▶ _Exercise task_:
Quote the desk meditation text below word for word, from "You can practice" to "to get started.".

▶ _Quoted text_:
#####

If that describes you, this technique is not for you.

This technique is for those noble desk jockeys who are constantly looking for ways to escape the monotony of office labor. You need some way to pass the time.

That’s where desk meditation comes in. It’s a technique that I’ve developed over years of kung fu, yoga and office work. It allows you to look like you’re working, but you’re really in a total state of peace and tranquility.

You’re pondering the mysteries of the universe instead of wondering why your boss refuses to send emails without caps lock (it’s because he doesn’t know how to turn it off).

Avoid Work, Find Inner Peace, Get Paid

While it may seem like I’m joking, this is a technique I used for years before I became a freelance writer.

I won’t ask you to close your eyes, nor will I ask you to contort into a strange posture. You will look like you’re working.

You can practice this as you read through it. Bookmark this page and come back to it whenever you want to meditate at your desk. You can meditate whenever you’d like to avoid work.

It’s time to get started.

1. Desk Meditation Posture.

Elongate your spine by attempting to push your head against the ceiling. Don’t overdo it and attract attention, just sit straighter than usual.

#####

▶ _Material supplied_:
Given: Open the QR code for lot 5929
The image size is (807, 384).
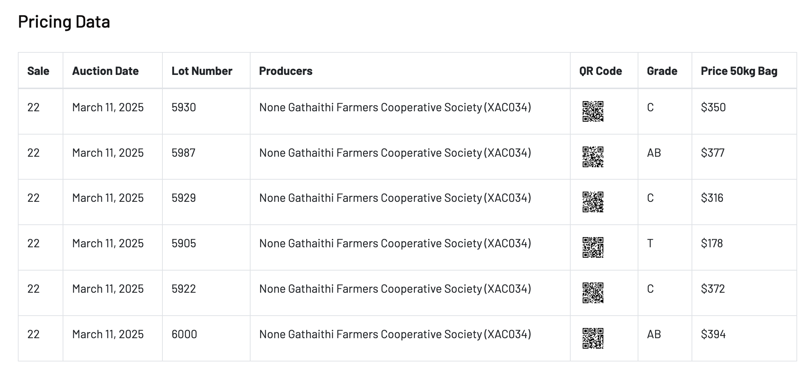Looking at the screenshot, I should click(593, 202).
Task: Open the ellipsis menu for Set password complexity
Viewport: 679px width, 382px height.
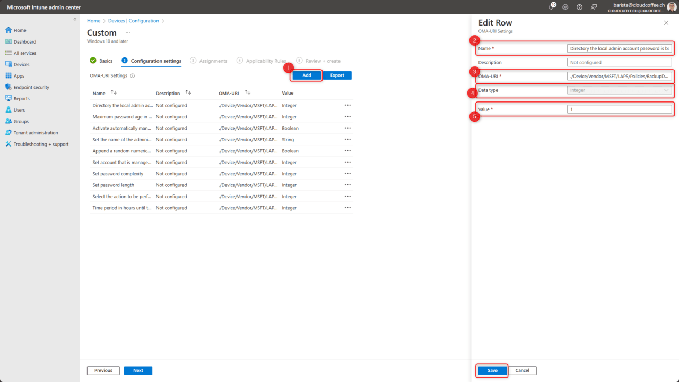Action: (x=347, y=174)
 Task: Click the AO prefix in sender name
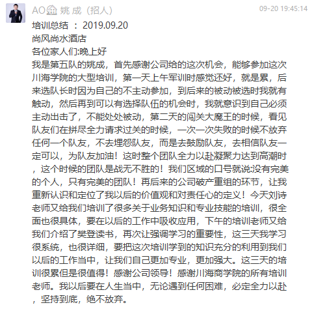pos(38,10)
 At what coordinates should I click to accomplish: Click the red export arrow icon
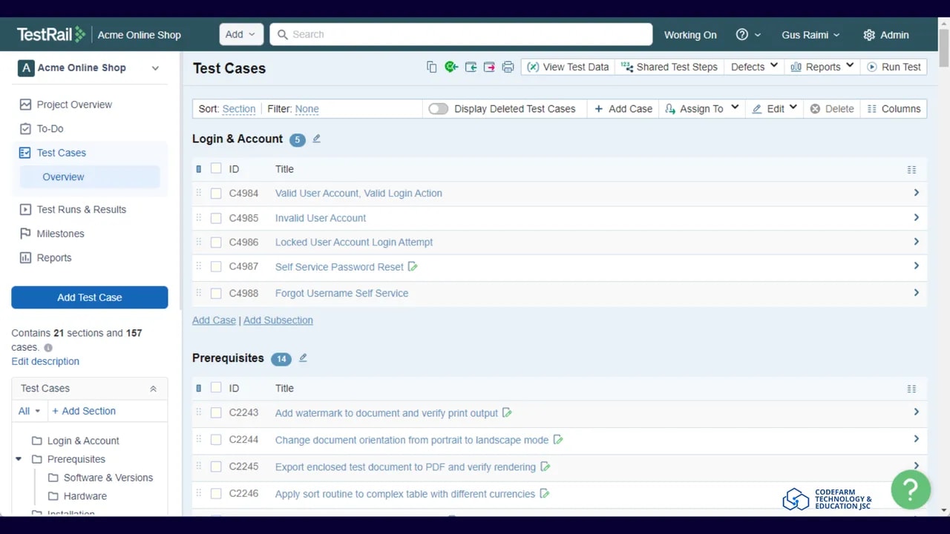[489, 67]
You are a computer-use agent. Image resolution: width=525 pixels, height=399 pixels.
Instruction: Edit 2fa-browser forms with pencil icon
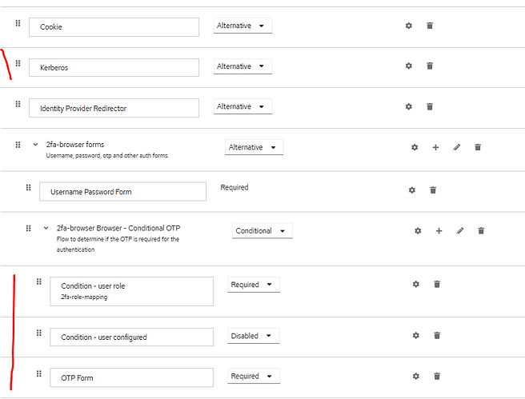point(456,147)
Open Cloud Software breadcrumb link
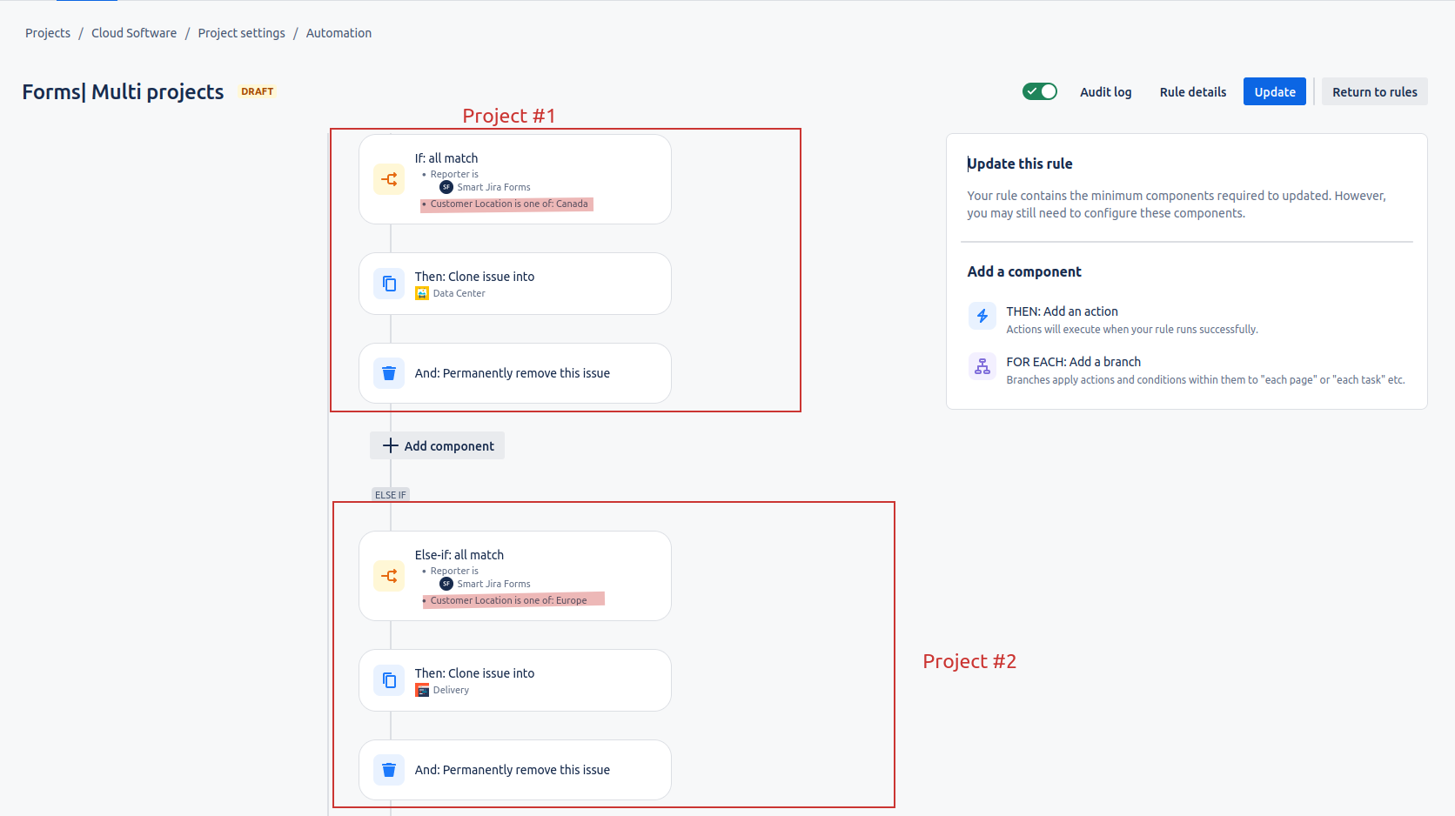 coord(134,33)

#####

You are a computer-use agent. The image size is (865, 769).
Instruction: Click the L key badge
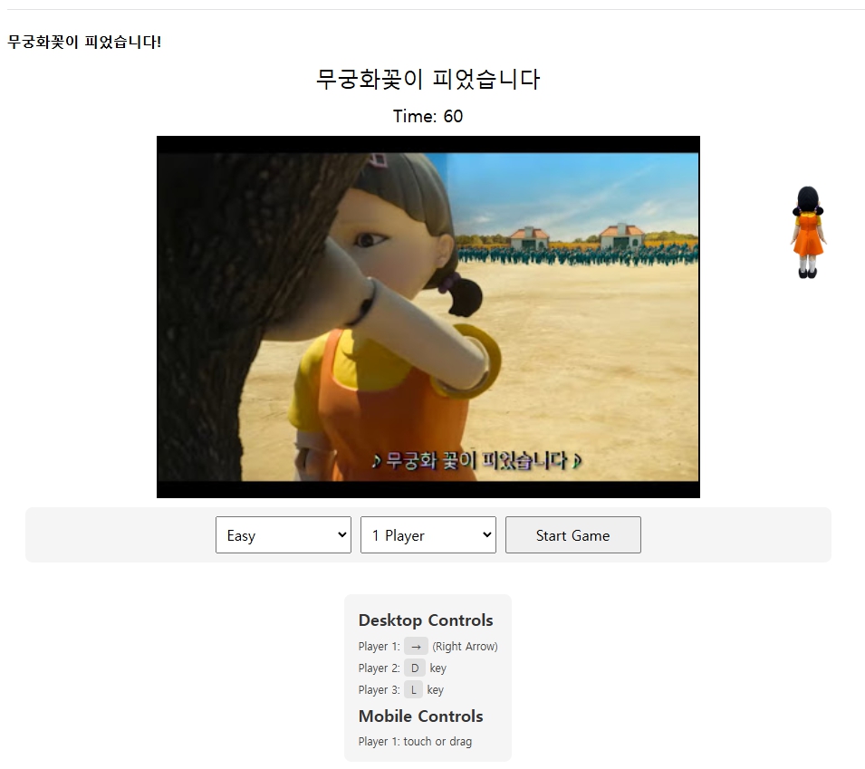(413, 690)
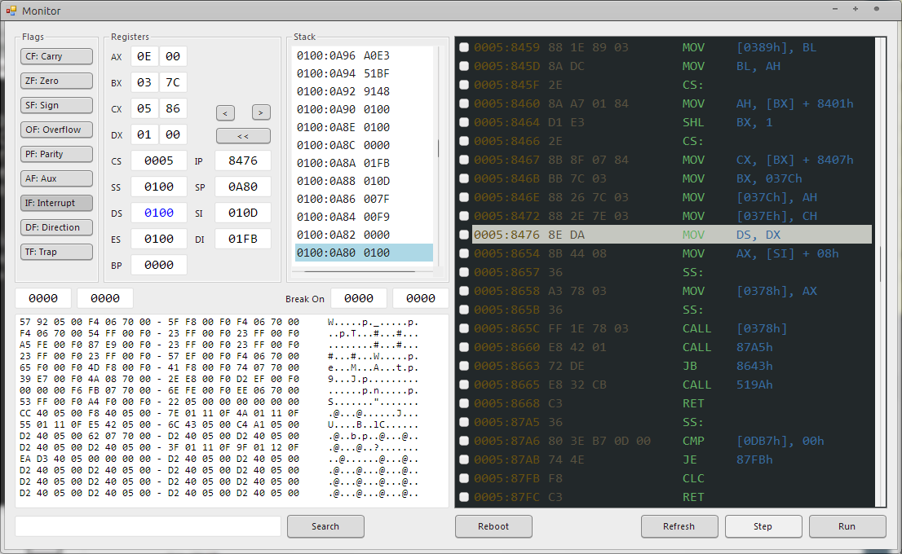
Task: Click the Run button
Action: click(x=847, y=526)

#####

▶ _Result of this exercise_:
You can practice this as you read through it. Bookmark this page and come back to it whenever you want to meditate at your desk. You can meditate whenever you’d like to avoid work.

It’s time to get started.